7.Web Of Trust , uses colored alerts to warn about risky websites warns you about risky websites that try to scam visitors, deliver malware or send spam. Protect your computer against online threats by using WOT as your front-line layer of protection when browsing or searching in unfamiliar territory. WOT's color-coded icons show you ratings for 21 million websites, helping you avoid the dangerous sites:

• Red for Warning = STOP
• Yellow for Use Caution
• Green for Safe
• Grey for Unknown

There is a Web Of Trust version for Firefox as well.

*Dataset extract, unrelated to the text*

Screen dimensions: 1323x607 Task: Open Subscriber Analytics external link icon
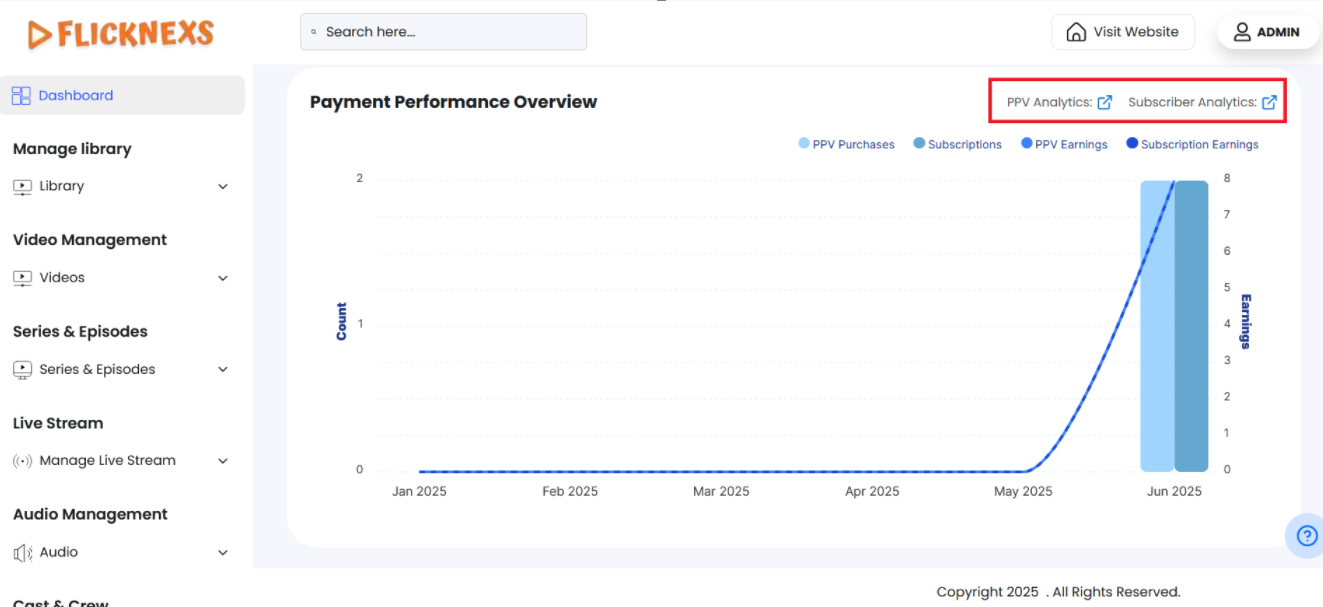click(1269, 102)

8. You might consider installing SpywareBlaster: http://www.javacoolsoftware.com/spywareblaster.html
It will:
Prevent the installation of ActiveX-based spyware, adware, browser hijackers, dialers, and other potentially unwanted software.
Block spyware/tracking cookies in Internet Explorer and Mozilla Firefox.
Restrict the actions of potentially unwanted sites in Internet Explorer.
Tutorial here:http://www.bleepingcomputer.com/forums/tutorial49.html
Periodically check for updates

9. Here are some helpful articles:
"How did I get infected?"
http://www.bleepingcomputer.com/forums/topic2520.html

"I'm not pulling your leg, honest"
by Sandi Hardmeier
http://www.microsoft.com/windows/IE/community/columns/pulling.mspx

If you receive any additional information on this issue, please let me know so we can pursue the matter.